I don't know what would give you this impression, since Crysis wasn't particularly CPU dependent. I recall playing Crysis on my overclocked Q9450 rig back in the day, and I don't recall it ever using anymore than 20% of my CPU, and thats for both game logic and physics set to the max.

Add on to that the fact that a lot of the physics in Crysis is pre-calculated and animated, I don't think modern GPUs with sufficient horsepower would have any problem; especially if the game is being played at 1920x1200 and below with high settings.

BF3 uses a lot more CPU and GPU than Crysis, but even so, whether or not the physics can be offloaded to the GPU would depend on what the graphical settings were set to.



Yes, in GPU bound games, offloading extra work to the GPU doesn't make much sense. So thats why you buy a cheap dedicated physx card, and poof, no more problems!



You don't consider Metro 2033 to be cutting edge? Metro 2033 has hardware accelerated physx, and it was a graphical power house.



If you're playing at GPU bound settings, you'd have to get a dedicated physx card. Thats what I did, since I play at 2560x1600.

I didn't comment on the video because it was a tech demo again, I knew Eve did not have that in-game, but did not want to bicker on it.

I respect your points. And sure Metro had some very limited use of physx. That game was rough on systems, but for the most part it was the DOF setting that killed frames.

But, the fact remains there is no game that has used gpu physx to create the sort of immersive and game-changing physics we see done on the CPU in games like BF3 and Crysis among others.

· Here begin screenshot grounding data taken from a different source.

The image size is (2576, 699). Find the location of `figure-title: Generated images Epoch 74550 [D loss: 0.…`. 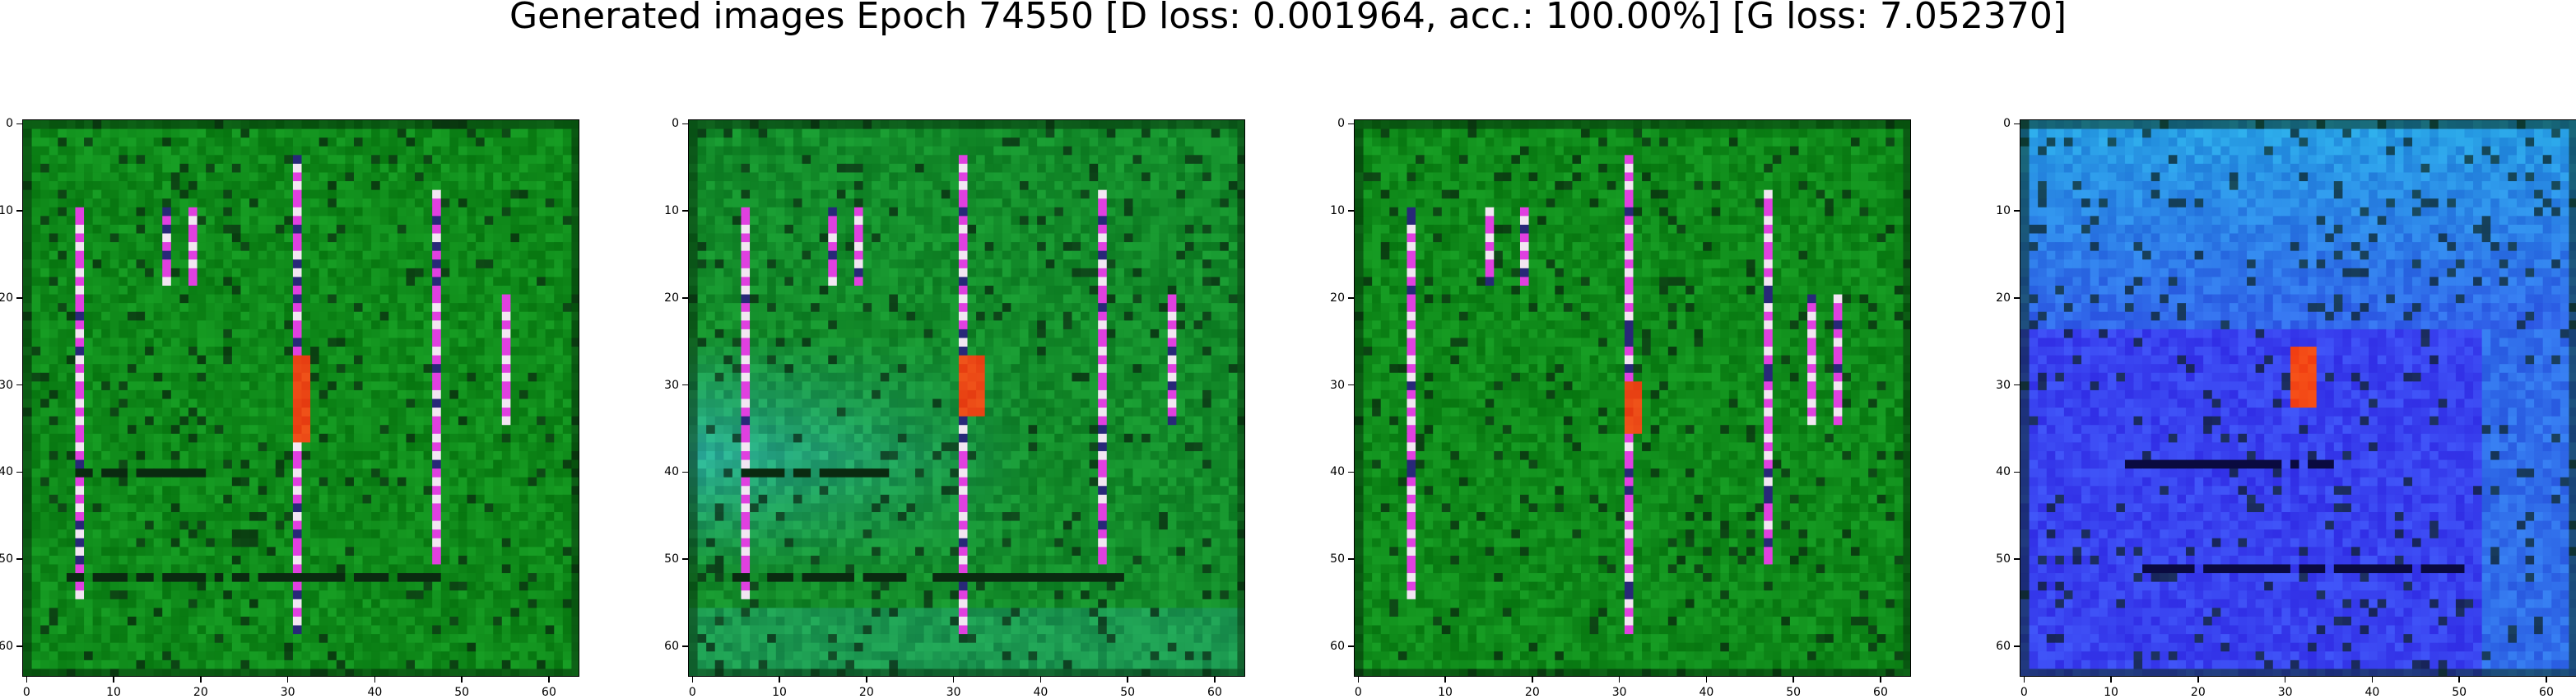

figure-title: Generated images Epoch 74550 [D loss: 0.… is located at coordinates (1288, 18).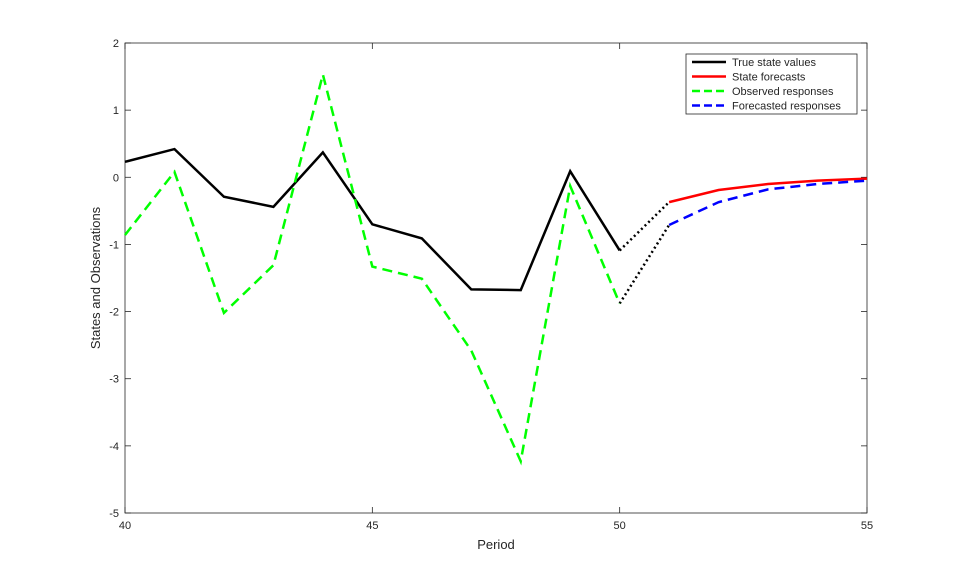 Image resolution: width=959 pixels, height=577 pixels. I want to click on legend-label-2: Observed responses, so click(783, 92).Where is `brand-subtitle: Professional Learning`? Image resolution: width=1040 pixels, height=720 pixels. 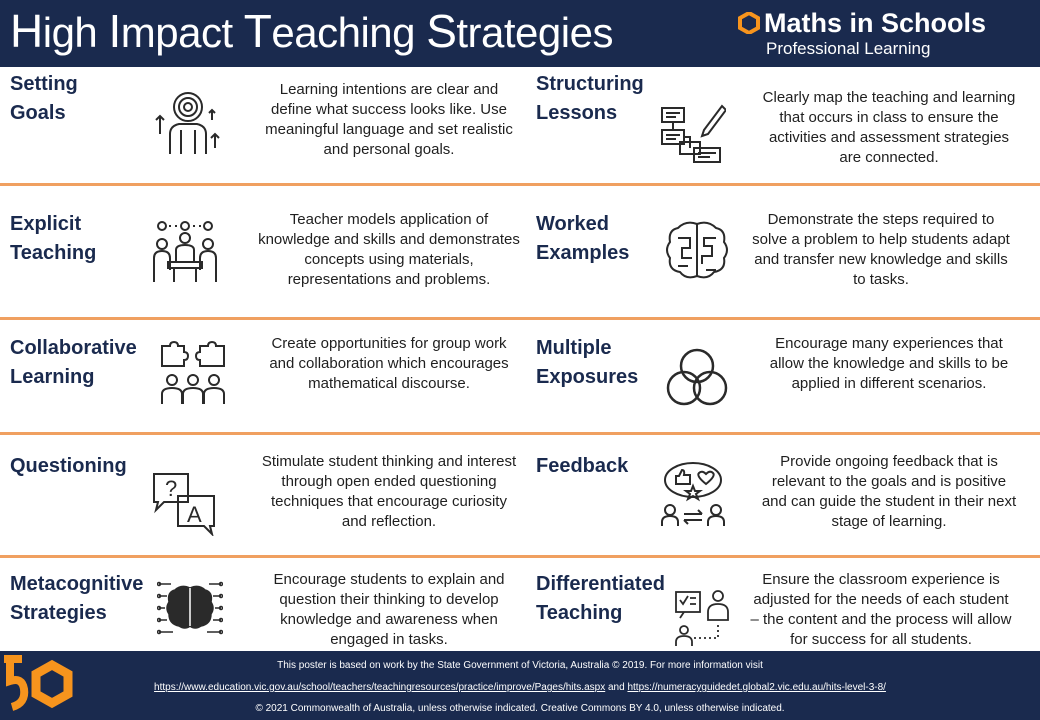 brand-subtitle: Professional Learning is located at coordinates (848, 48).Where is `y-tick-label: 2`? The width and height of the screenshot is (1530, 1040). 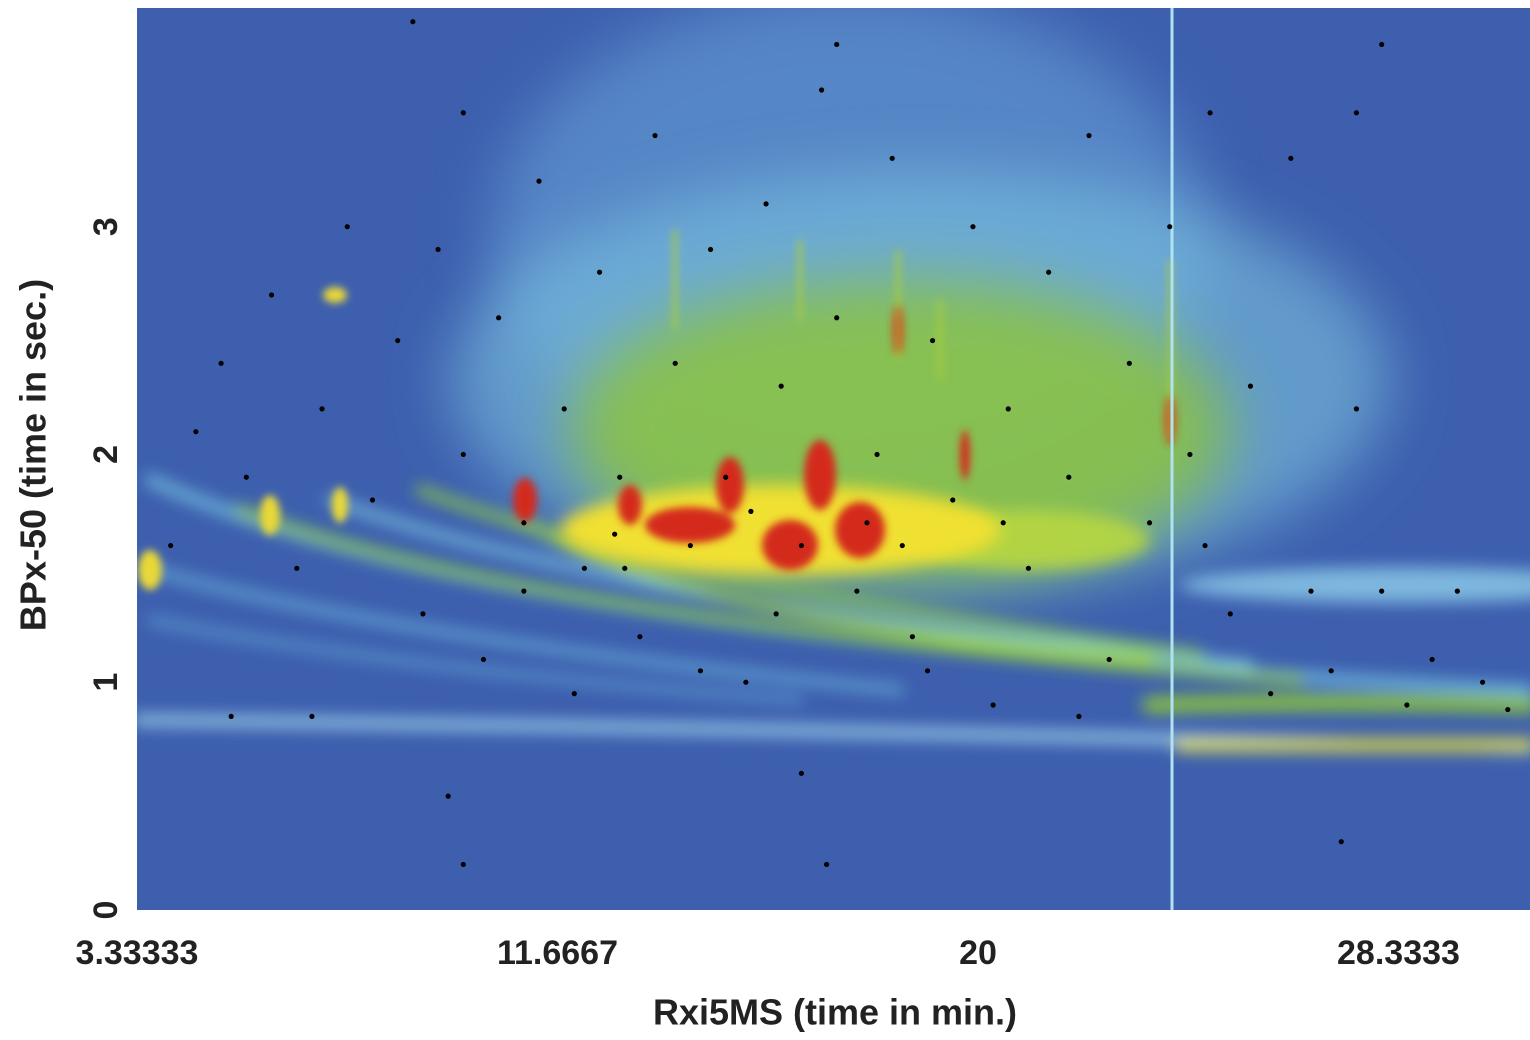
y-tick-label: 2 is located at coordinates (106, 454).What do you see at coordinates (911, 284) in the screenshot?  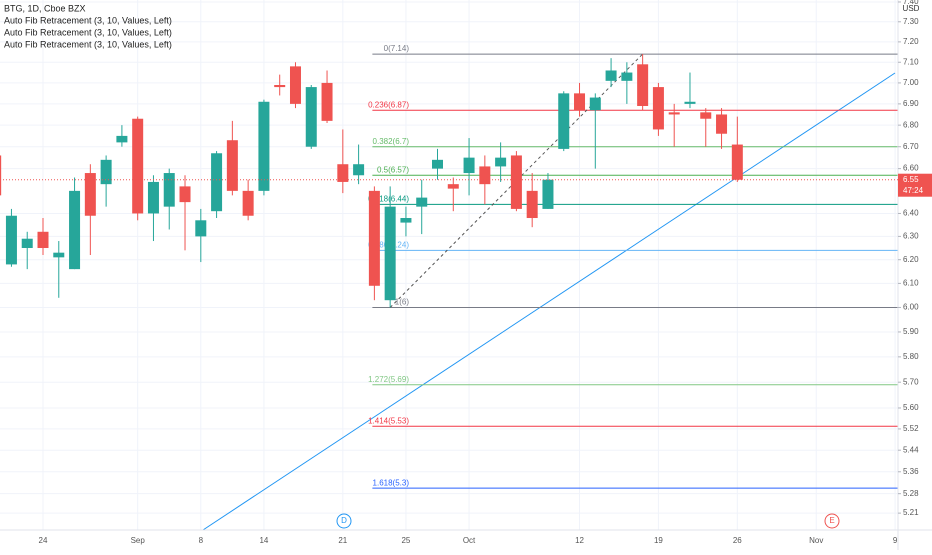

It just tanks performance to the point it would not be feasible. The heaviest implementation I've seen of gpu physx was in Mafia 2 and Apex High was a huge performance hit for effects that didn't approach, again, physics done in other titles and better.

I think gpu physx has its place in less visually impressive games that aren't impressive graphics powerhouses where there is some spare gpu power to throw around. Still is definitely alpha technology basically being tested and funded by nvidia card purchases.

If it ever approaches the more impressive and game-changing physics seen on the CPU without a performance hit, or if it manages to exceed them in an impressive way to justify its current performance hit; it will be worth taking notice of.

In its current state nvidia should be paying us to use it while they try to make it work, rather than the other way around.